The input parser handles:
- ASCII printable characters (0x20–0x7E) — single bytes to
KeyPressMsg - Control characters (0x01–0x1A) — Ctrl+A through Ctrl+Z
- CSI sequences (ESC [ ...) — arrow keys, function keys, home/end, insert/delete, modifiers
- SS3 sequences (ESC O ...) — F1–F4 in some terminals
- Tilde sequences (ESC [ N ~) — F5–F12, insert, delete, page up/down
- Alt+key (ESC followed by a character)
- SGR mouse (ESC [ < ... M/m) — click, release, wheel, motion with coordinates
- Focus events (ESC [ I / ESC [ O)
- Bracketed paste (ESC [ 200~ ... ESC [ 201~)
- UTF-8 multi-byte — 2, 3, and 4-byte sequences
All of this happens in 614 lines of input.ts, with no dependencies and no parser generators. Just byte-by-byte state transitions.
V – The Renderer
Go's Bubble Tea renderer runs on a ticker goroutine. Every frame (default: 1/60th of a second), it checks if the view has changed and flushes to the terminal.
The TypeScript port uses setInterval for the same effect:
private _startRenderer(): void {
this._renderer.start();
const frameInterval = Math.round(1000 / this._fps);
this._renderTimer = setInterval(() => {
this._renderer.flush(false);
}, frameInterval);
this._renderTimer.unref(); // don't keep the process alive
}
The unref() call is important — without it, the interval timer would prevent Node.js from exiting even after the program has quit.
The StandardRenderer tracks the previous frame's output, computes the diff, and only sends the ANSI escape sequences needed to update what changed. It handles alt screen mode, cursor visibility, screen clearing, and line insertions above the viewport (for log messages during a running TUI).
VI – The Abort Signal Bug
Every project has a bug that teaches you something. This one's was in signal handling.
Three tests were timing out: TestTeaContext, TestTeaContextImplodeDeadlock, and TestTeaContextBatchDeadlock. All three tested AbortSignal cancellation — passing an AbortController.signal to the program and aborting it externally.
The debugging traced through the message queue, the event loop, the kill path. Everything looked correct. The abort handler set _killed = true, resolved the pending promise, the event loop should break.
Except _killed was staying false. The abort handler was never firing.
The root cause was one line:
private _setupSignalHandlers(): void {
if (this._disableSignalHandler) return; // <-- this
// ... sets up SIGINT, SIGTERM, SIGWINCH, and AbortSignal
}
The test used WithoutSignalHandler() to disable SIGINT/SIGTERM handling (standard practice in headless test mode). But this guard also prevented the AbortSignal handler from being registered.

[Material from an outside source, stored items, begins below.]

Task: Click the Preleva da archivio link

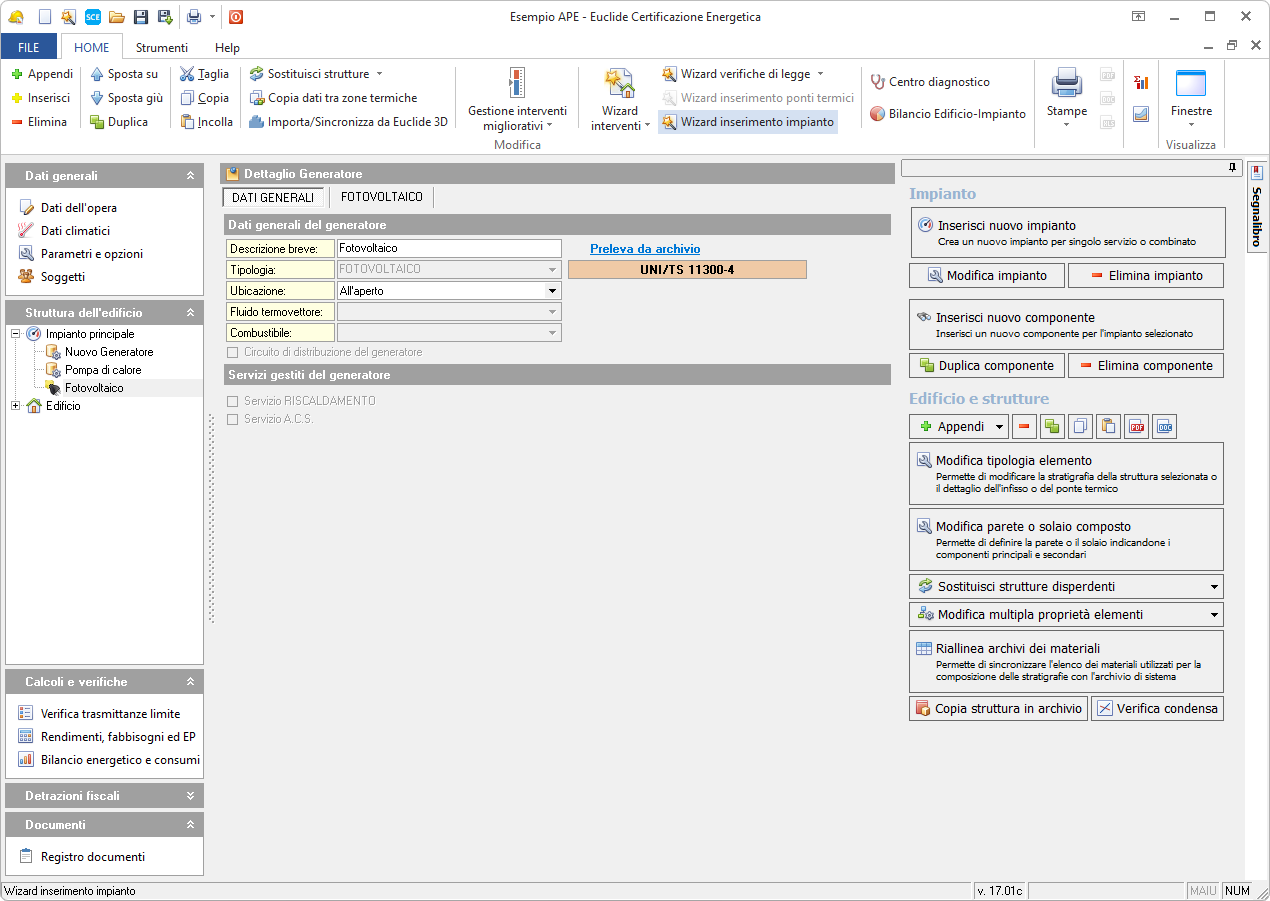Action: click(645, 249)
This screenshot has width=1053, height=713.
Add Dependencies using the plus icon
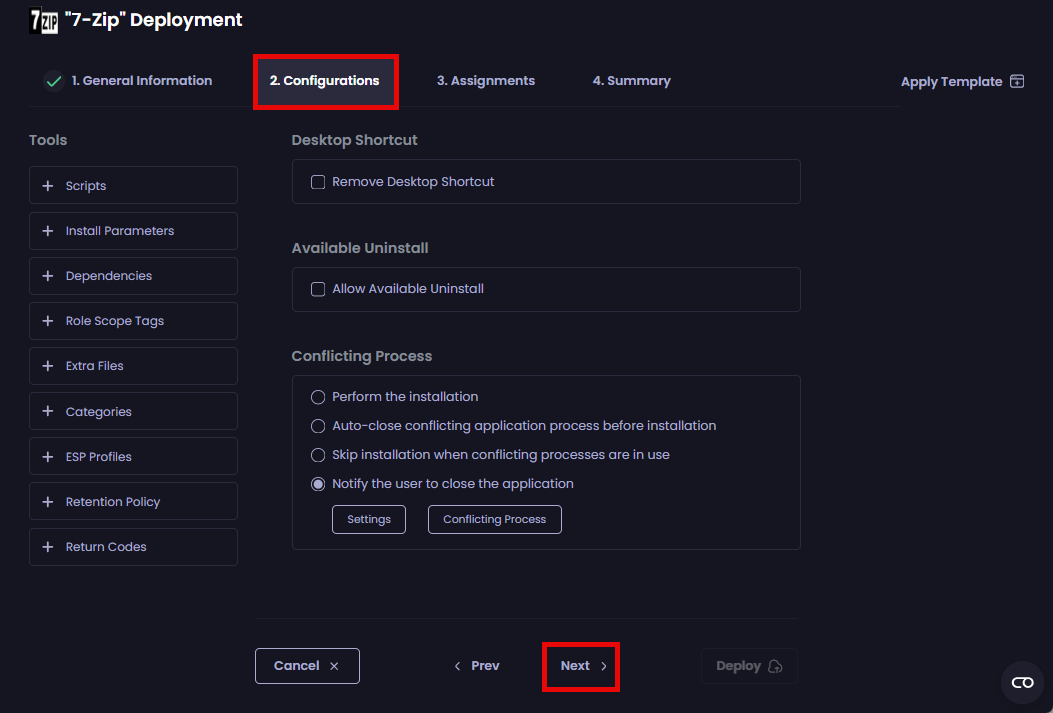click(47, 275)
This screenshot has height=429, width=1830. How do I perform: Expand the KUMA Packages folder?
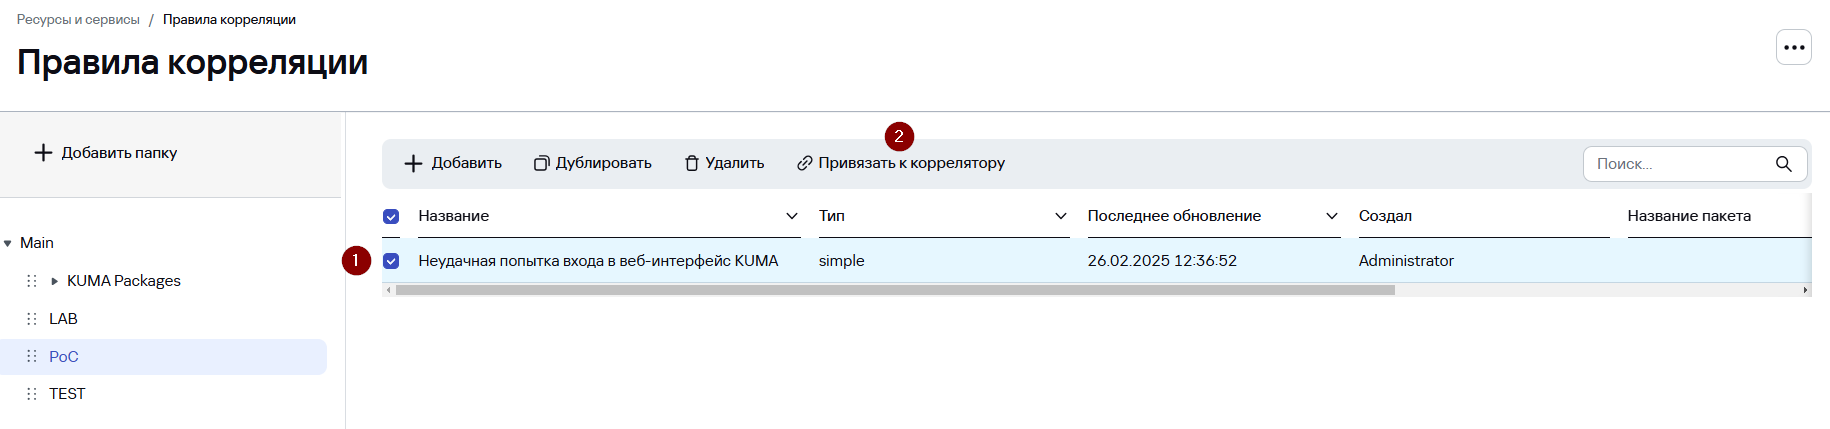tap(55, 281)
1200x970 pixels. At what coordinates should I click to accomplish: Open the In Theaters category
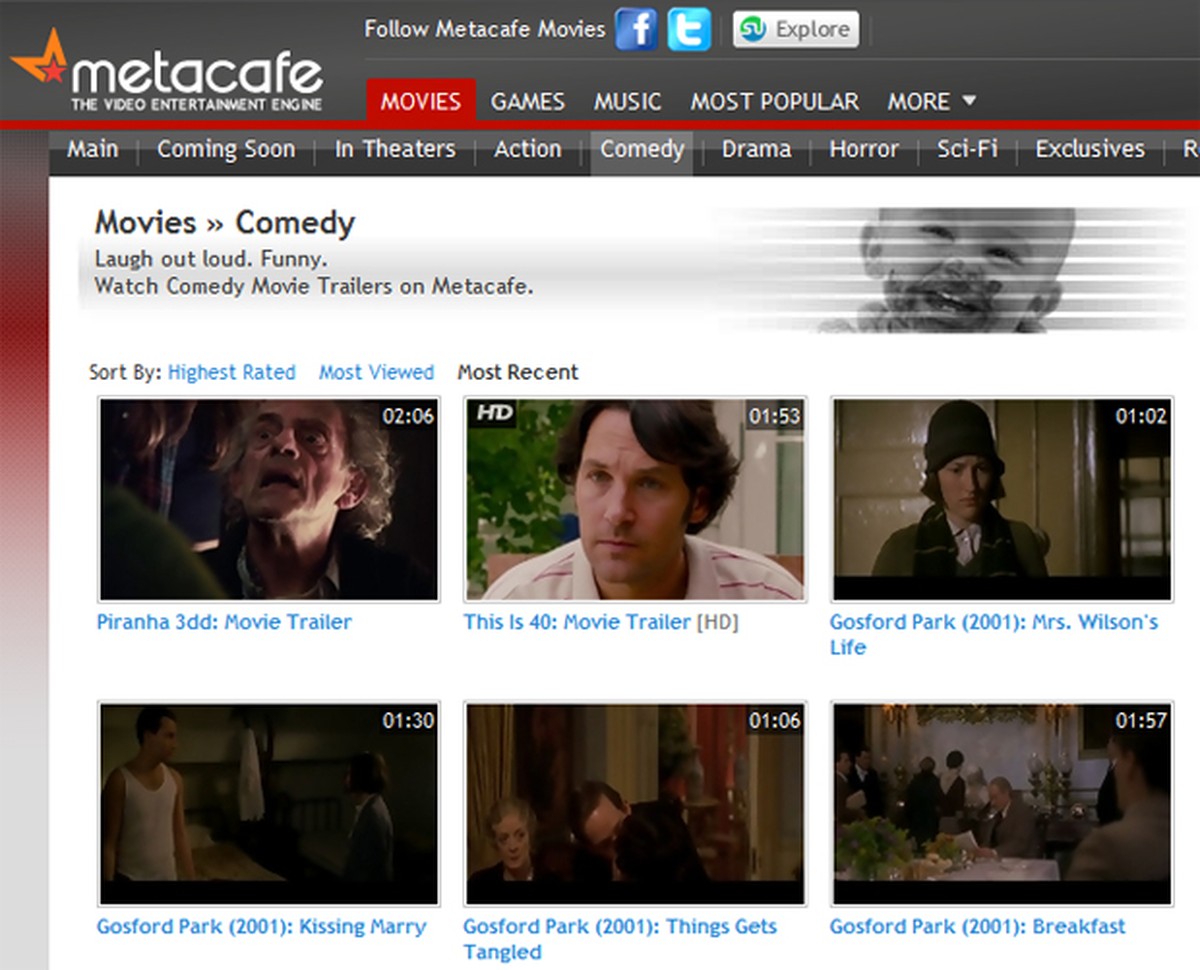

In Go's bubbletea, WithoutSignalHandler only disables process signals. Context cancellation is set up separately — it's independent.
The fix separates the two concerns: process signals are gated by the flag, the AbortSignal handler always registers. Three lines changed. All 46 tests pass.
VII – The Full Stack Takes Shape
Three of five packages are now live:
| Package | What | Tests |
|---|---|---|
| @oakoliver/lipgloss | Style definitions | 328 tests, 595 expects |
| @oakoliver/glamour | Markdown rendering | 317 tests, 688 expects |
| @oakoliver/bubbletea | TUI framework | 46 tests, 73 expects |
What remains:
Bubbles (Phase 4) — Pre-built components. Text inputs, spinners, progress bars, viewports, lists, tables, file pickers. Each is a Bubble Tea model. This is where the ecosystem becomes practical — you stop building everything from scratch and start composing.
Glow (Phase 5) — A CLI markdown reader. The capstone: Glamour for rendering, Lipgloss for chrome, Bubble Tea for interaction, Bubbles for the viewport. If this works as well as the Go version, TypeScript will have a first-class terminal markdown experience.
VIII – Get It
npm install @oakoliver/bubbletea
Source code: github.com/oakoliver/bubbletea
MIT licensed with attribution to Charmbracelet, Inc. Original Go library: Bubble Tea by Charmbracelet.
691 tests across three packages. Zero dependencies. The Elm Architecture for your terminal.